Exercise aim: Write out word for word the part of the Maryland legislation update below that begins at "Status: Twenty different" and ends after "polluted runoff goals.".

Passage given:
────

Status: Twenty different bills were introduced to repeal or weaken the 2012 stormwater law this legislative session—and none made it out of committee. Language was added to the budget that allows Maryland’s Department of the Environment to enter into a memorandum of understanding with Carroll or Frederick counties to establish an alternative source of funding for meeting their polluted runoff goals.

Read the Bills
HB 296 | SB 336: Natural Resources – Wildlands – Designation of New Wildlands
Expands state-designated wildlands from the current 29 areas to 38 areas (or from 44,000 acres to 65,000 acres). One of Governor Martin O'Malley's legislative priorities, the bill seeks to legally protect certain wilderness areas from development, cars and other impacts. You can read more about the issue in the Baltimore Sun. National Aquarium supports both bills and submitted written testimony to the committees.

Status: Both House and Senate bills passed both chambers. The bills are now on Governor O’Malley’s desk for his signature or veto.

────

Recorded data:
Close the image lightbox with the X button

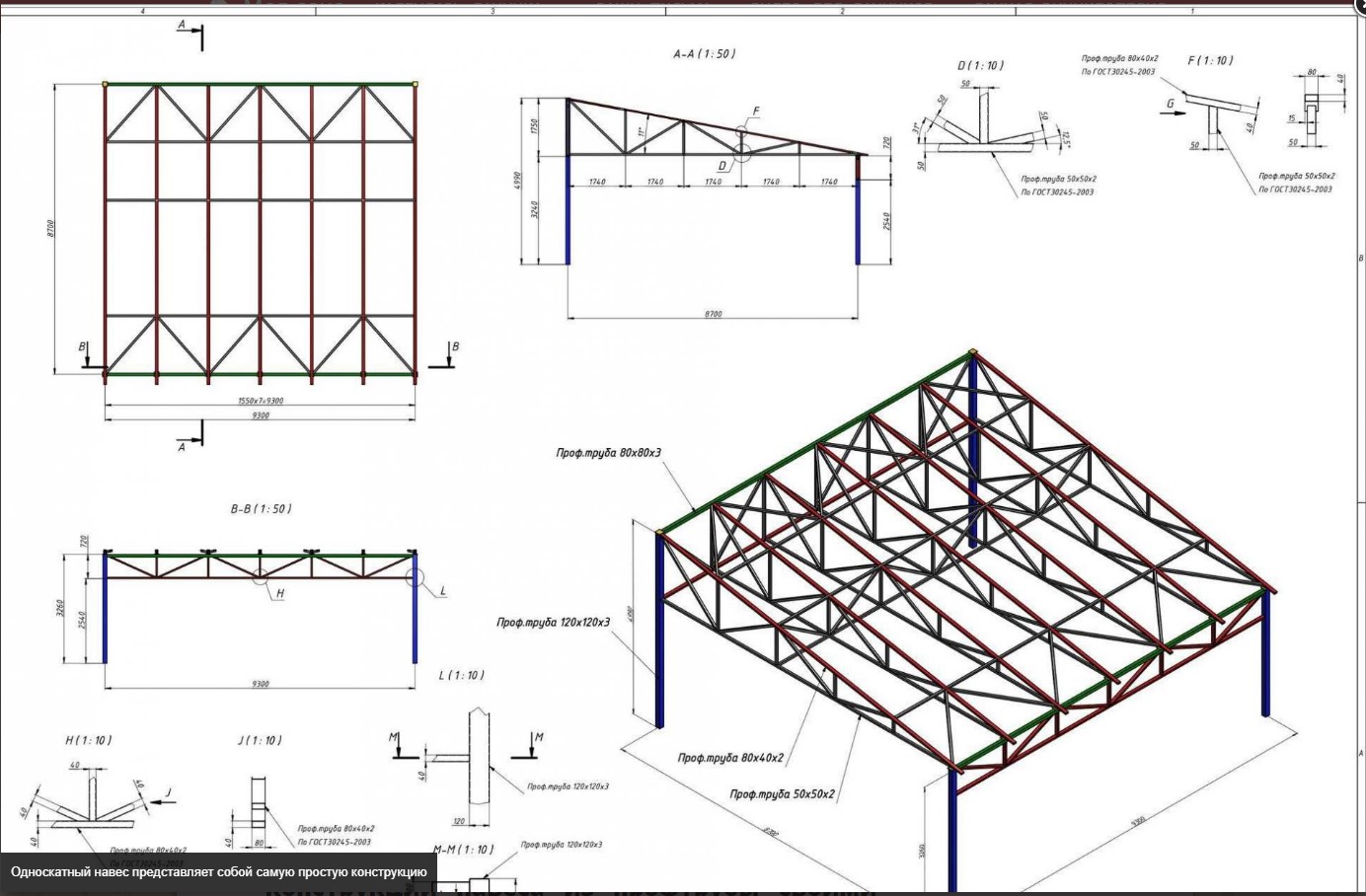(1360, 5)
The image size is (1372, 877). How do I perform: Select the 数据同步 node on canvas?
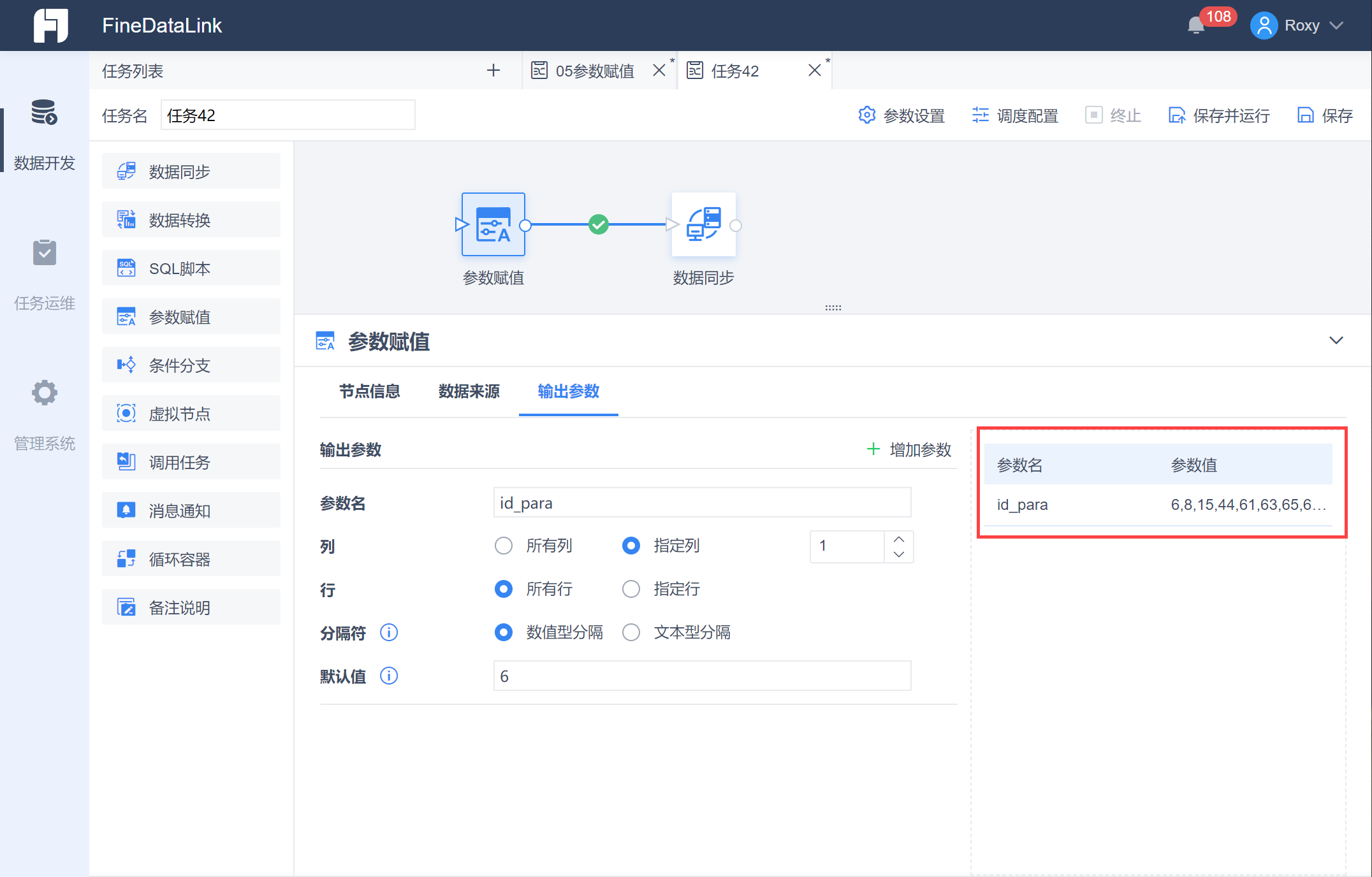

────

Answer to this exercise:
Status: Twenty different bills were introduced to repeal or weaken the 2012 stormwater law this legislative session—and none made it out of committee. Language was added to the budget that allows Maryland’s Department of the Environment to enter into a memorandum of understanding with Carroll or Frederick counties to establish an alternative source of funding for meeting their polluted runoff goals.